Thrill-seekers will soon be running with the bulls when they’re unleashed in several cities across the country, officials said.
The Pamplona-inspired Great Bull Run will begin an eight-state tour after a wild, man-vs.-beast event at a drag-racing strip just south of Richmond, Va., on Aug. 24, organizers said.
About 5,000 people have already signed up for the inaugural bull run, despite the high risk for injury or death.
Since 1924, 15 people have been killed in the famed San Fermin festival in Spain — which Jets coach Rex Ryan ran in last month.

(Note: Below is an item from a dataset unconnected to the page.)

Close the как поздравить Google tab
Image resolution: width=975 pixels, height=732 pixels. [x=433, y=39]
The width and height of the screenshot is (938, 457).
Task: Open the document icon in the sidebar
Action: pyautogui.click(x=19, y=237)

The most recent death was in 2009, when a 27-year-old man was gored in the neck and chest by a rogue bull named Capuchino.
“By participating in the run, you accept the risk that you might be trampled, gored, rammed or tossed in the air by a bull, or bumped, jostled, tripped or trampled by your fellow runners,” the event states on its website.
“We do what we can to minimize those risks by using less-aggressive bulls than those used in Spain and allowing runners to hide in nooks and climb over the track fence if necessary, but make no mistake: you could get seriously injured at this event.”
Even with the harsh warning, about 50 people a day continue to sign up for the first run with about 2,000 people already planning to take part in a second event in Georgia, the group’s co-founder and chief operating officer, Rob Dickens, told the Associated Press.
Other bull runs are planned for cities in Texas, Florida, California, Minnesota, Illinois and Pennsylvania.
The daring events have long caused opposition from animal rights groups.
“These events are a shameful example of cruelty for the sake of nothing more than entertainment and profit,” Ann Chynoweth, senior director of The Humane Society of the United States’ End Animal Fighting & Cruelty Campaign, told the AP.
“These companies put the health and safety of both humans and animals at risk, without the required federal oversight,” she said. “We call on the USDA to investigate these entities immediately.”
But the organizers of the Great Bull Run argued the claims and said that they are “wholly committed to the health and safety of the animals we work with.”
Dickens said the fenced-in courses will be safer for runners than the narrow, cobble-stoned streets of the Pamplona event made famous by Ernest Hemingway in his 1926 novel, “The Sun Also Rises.”
The bulls will be released in waves of six at a time to give more space and a “better opportunity to complete the course safely,” Dickens said.
He also said the group’s choice in livestock won’t pose the same danger as the bulls used in Spain.
“We’re not using the Spanish fighting bulls that are bred to be very aggressive for the entertaining aspect of bullfighting,” Dickens said.
He argued that the purpose of the event is to give a sense of adventure for aspiring mozos.
“You can go running down the street any time you want, but to run with bulls — that's something that doesn't come along very often,” Dickens said.